BLOC DE TEXTE —
####################
Question posée sur Twitter le 27/03/2019
Bonjour,
Vous nous posez cette question après la publication d'un article sur le site de la Lettre A, lettre d'information payante spécialisée sur l'actualité politique, économique et médiatique.
On y apprend qu'une enquête préliminaire sur un forum organisé par Libération au Gabon en 2015 a été ouverte. Dans le cadre de cette enquête, Laurent Joffrin, directeur de la rédaction, et Pierre Fraidenraich, à l'époque directeur opérationnel et aujourd'hui directeur général de BFM Business, ont été entendus comme témoins par les enquêteurs.
Dans son article, la Lettre A détaille les liens entre Pierre Fraidenraich et l'un des très proches d'Ali Bongo, Maixent Accrombessi, aujourd'hui «haut représentant personnel» du président gabonais :
«L'organisateur du forum, Pierre Fraidenraich, était alors associé en affaires avec Evelyne Diatta-Accrombessi, épouse de Maixent Accrombessi. Il avait travaillé au lancement de la chaîne de télévision panafricaine Edan, fondée et dirigée par Evelyne Diatta-Accrombessi. La société Dinojo SAS (détenue par la famille Fraidenraich) était devenue actionnaire de la chaîne en janvier 2015. L'actionnaire majoritaire d'Edan, via une filiale immatriculée aux îles Vierges britanniques, le fonds TransAfrica Capital d'Ivor Ichikowitz. Ce magnat sud-africain est l'un des principaux fournisseurs de matériel militaire du Gabon (Intelligence Online du 07/09/16). Formellement, la chaîne est détenue par une société britannique, domiciliée jusqu'en 2017 dans les bureaux londoniens du cabinet Mossack Fonseca, au centre de l'affaire des Panama Papers. Edan était aussi présente à Paris et a loué pendant deux ans (2016-2017) le dernier étage du siège d'Europe 1, rue François Ier.»
####################
DONNÉES FOURNIES —

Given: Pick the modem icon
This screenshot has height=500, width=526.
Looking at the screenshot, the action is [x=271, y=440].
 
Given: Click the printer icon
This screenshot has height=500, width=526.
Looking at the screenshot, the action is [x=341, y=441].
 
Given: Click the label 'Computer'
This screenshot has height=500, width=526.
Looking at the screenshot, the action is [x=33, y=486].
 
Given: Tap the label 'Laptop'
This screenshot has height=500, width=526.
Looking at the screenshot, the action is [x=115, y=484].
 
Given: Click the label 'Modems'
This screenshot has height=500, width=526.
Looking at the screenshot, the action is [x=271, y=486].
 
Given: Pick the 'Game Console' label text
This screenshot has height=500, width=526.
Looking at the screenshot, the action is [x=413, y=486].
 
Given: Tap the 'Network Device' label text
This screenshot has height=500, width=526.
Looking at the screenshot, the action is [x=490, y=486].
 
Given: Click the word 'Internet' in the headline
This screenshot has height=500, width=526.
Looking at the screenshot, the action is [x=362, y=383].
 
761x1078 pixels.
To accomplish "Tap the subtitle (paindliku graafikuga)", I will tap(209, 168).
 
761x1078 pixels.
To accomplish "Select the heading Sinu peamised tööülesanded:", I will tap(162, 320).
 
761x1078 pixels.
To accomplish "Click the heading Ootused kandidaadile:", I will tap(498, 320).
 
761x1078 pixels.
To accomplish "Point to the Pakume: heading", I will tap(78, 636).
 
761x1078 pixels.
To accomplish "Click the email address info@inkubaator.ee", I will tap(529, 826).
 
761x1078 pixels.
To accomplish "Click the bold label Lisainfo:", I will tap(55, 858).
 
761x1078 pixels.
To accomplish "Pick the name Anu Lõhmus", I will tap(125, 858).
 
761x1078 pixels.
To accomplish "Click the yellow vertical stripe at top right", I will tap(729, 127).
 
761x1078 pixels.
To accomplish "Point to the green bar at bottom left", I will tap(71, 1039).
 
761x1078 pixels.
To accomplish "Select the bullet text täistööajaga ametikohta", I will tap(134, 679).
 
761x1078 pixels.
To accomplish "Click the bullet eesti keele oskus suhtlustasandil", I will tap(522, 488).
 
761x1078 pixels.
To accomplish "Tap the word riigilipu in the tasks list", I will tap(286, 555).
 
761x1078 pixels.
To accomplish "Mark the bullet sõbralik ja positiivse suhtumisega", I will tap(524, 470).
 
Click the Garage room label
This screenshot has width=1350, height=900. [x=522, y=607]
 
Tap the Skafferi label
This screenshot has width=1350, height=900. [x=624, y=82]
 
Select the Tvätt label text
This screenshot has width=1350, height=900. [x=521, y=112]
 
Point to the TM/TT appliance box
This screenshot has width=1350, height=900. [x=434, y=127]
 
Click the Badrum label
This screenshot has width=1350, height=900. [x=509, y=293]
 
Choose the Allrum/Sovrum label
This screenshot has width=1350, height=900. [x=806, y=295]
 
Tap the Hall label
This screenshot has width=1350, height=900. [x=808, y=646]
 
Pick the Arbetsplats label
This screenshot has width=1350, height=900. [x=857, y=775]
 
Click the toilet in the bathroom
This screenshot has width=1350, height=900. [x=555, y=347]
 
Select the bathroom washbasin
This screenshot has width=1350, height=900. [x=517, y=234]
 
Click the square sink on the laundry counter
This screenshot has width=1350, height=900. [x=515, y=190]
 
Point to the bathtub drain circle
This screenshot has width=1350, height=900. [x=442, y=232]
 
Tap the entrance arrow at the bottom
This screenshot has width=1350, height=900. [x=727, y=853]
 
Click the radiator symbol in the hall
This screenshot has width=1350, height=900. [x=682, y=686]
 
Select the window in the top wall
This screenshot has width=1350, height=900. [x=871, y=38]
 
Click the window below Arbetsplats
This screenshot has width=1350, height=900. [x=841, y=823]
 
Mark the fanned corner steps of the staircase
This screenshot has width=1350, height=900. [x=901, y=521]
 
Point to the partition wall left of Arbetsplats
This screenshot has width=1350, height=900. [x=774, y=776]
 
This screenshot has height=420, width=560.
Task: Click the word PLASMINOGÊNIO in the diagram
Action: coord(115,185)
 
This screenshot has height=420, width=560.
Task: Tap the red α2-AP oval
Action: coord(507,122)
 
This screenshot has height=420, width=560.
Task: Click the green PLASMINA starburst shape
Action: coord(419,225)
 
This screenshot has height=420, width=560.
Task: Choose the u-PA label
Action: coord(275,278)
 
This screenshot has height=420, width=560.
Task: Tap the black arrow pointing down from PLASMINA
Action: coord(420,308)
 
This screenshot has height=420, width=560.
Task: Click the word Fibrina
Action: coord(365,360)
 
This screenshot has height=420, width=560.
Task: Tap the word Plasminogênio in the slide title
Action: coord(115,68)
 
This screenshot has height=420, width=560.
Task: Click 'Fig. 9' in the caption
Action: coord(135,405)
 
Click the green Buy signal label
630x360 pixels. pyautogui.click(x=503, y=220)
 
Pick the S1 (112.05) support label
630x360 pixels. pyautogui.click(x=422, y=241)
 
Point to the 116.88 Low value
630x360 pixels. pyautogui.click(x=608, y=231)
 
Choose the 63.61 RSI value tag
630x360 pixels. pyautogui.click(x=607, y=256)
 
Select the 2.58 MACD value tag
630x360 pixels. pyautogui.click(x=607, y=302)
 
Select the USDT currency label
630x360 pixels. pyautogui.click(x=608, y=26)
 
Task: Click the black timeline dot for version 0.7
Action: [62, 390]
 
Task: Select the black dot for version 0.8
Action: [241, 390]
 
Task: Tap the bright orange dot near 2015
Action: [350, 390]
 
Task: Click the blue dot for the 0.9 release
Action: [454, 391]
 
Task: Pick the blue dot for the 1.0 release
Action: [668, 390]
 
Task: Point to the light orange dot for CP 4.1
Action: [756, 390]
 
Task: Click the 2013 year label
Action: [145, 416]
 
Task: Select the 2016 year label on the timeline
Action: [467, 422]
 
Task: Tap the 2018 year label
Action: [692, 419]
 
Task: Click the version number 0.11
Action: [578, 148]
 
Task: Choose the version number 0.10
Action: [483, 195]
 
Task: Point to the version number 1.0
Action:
####################
VOTRE OBJECTIF — Relevez toutes les personnes désignées par leur nom dans le texte sur l'enquête visant le forum de Libération au Gabon, sans compter le nom de la rue. Le matériel fourni n'est pas utile ici.

RÉPONSE À L'EXERCICE — Laurent Joffrin, Pierre Fraidenraich, Ali Bongo, Maixent Accrombessi, Evelyne Diatta-Accrombessi, Ivor Ichikowitz